Der dreieinige Schöpfer. Trinitätslehre und Synergie.

Verlag:

Darmstadt: Wissenschaftliche Buchgesellschaft 2001. VII, 264 S. 8. Geb. ¬ 39,90. ISBN 3-534-11194-X.

Rezensent:

H. Stinglhammer

Der Titel des jüngsten Buches des emeritierten Würzburger Dogmatikers Alexandre Ganoczy markiert bereits dessen theologische Option, die zugleich den Ertrag seines langjährigen Bemühens um eine aktualisierte Schöpfungstheologie bildet. G. will hier die gewohnte anthropologische Zentrierung des Schöpfungstraktates auf den universalen Kontext der Natur öffnen. Damit verknüpft er das Ziel, Theologie in das Gespräch mit den heute leitenden Naturwissenschaften zu bringen, die "Welt" als einen synergetischen Strukturzusammenhang interpretieren. Als theologisch-analoges Moment der Vermittlung wählt G. die synergetische Lesart eines trinitarisch profilierten Schöpfungsgedankens.
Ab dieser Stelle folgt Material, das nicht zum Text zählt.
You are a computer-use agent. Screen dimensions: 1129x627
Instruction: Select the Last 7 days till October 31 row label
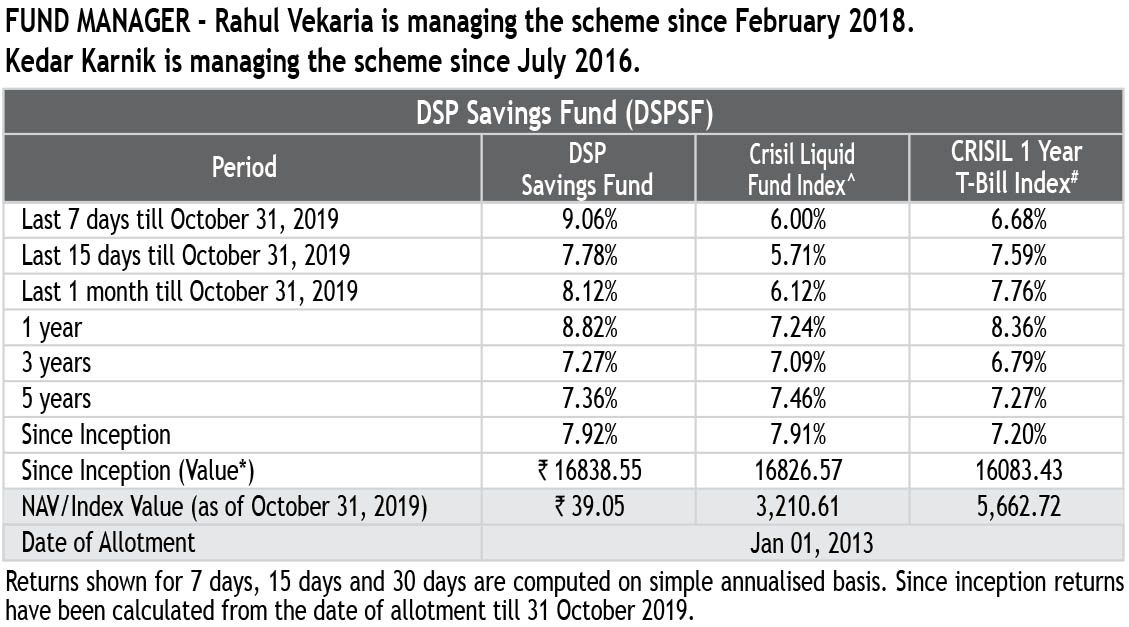(180, 219)
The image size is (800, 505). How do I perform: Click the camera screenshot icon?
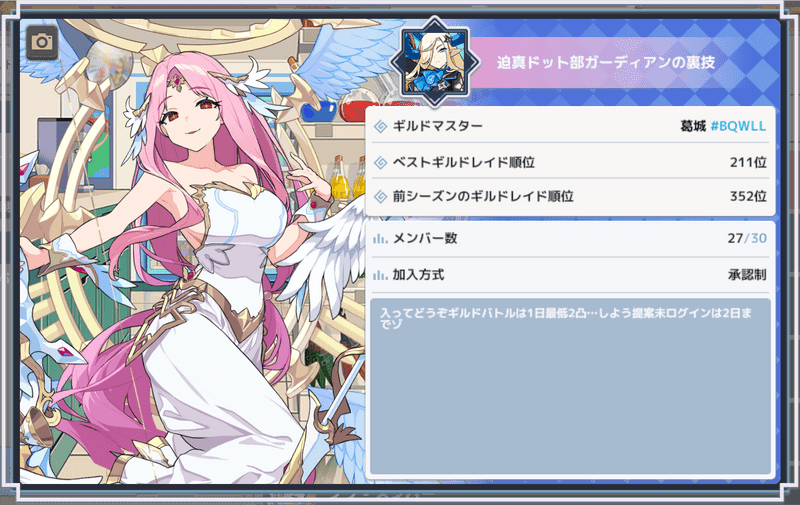pyautogui.click(x=42, y=42)
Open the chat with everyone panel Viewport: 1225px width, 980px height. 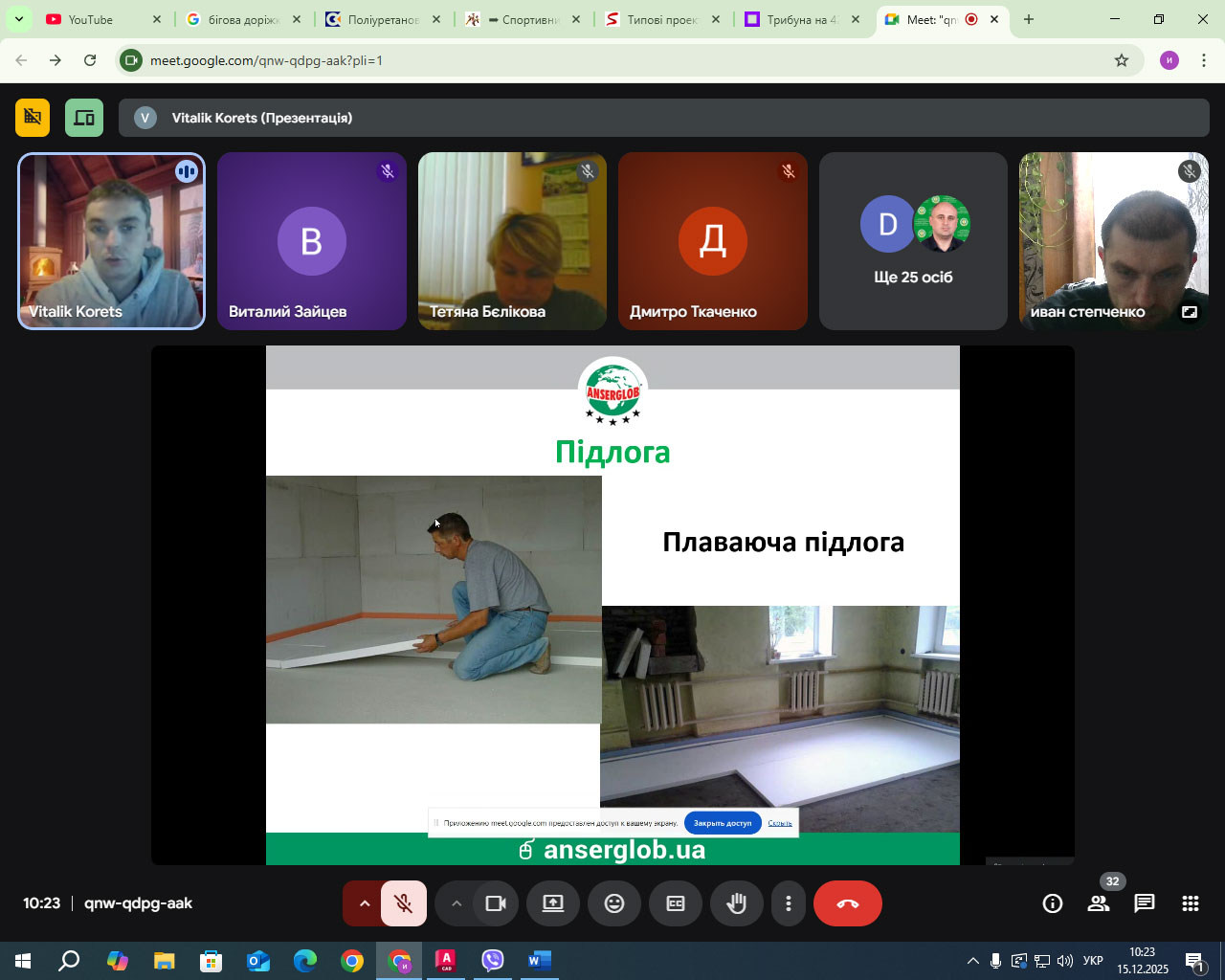[x=1145, y=903]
Diese synergetisch-trinitarische Hermeneutik ermöglicht nach G. - über den interdisziplinären Dialog hinaus - weitere theologische Optionen: So kann der christlich-biblische Schöpfungsglaube aus seiner substanzhaft-monokausalen Verkürzung befreit und auf die genuinen alttestamentlich-neutestamentlichen/johanneischen Perspektiven zurückgeführt werden, in denen Schöpfung als eine eigenwirkliche Struktur thematisiert wird, die in konkreativer Weise in und mit dem trinitarischen Schöpfer zusammenwirkt. Dies erlaubt es nicht nur, den Gedanken einer creatio continua theologisch zu explizieren. Zugleich kann darin der Gedanke einer creatio ex amore eingeholt werden, sofern die Werdewelt mit ihren kreatürlichen Differenzen transparent wird auf die sie ermöglichende Urstruktur der Trinität, die so als Synergie der Liebe aufscheint. Zugleich bietet diese strukturale Analogie eine Alternative zu pantheistischem Denken, das die Differenz zwischen Schöpfer und Geschöpf einebnet. Darüber hinaus kann die Relevanz des Trinitätsglaubens am Ort der Schöpfungstheologie für das moderne Verstehen erschlossen werden.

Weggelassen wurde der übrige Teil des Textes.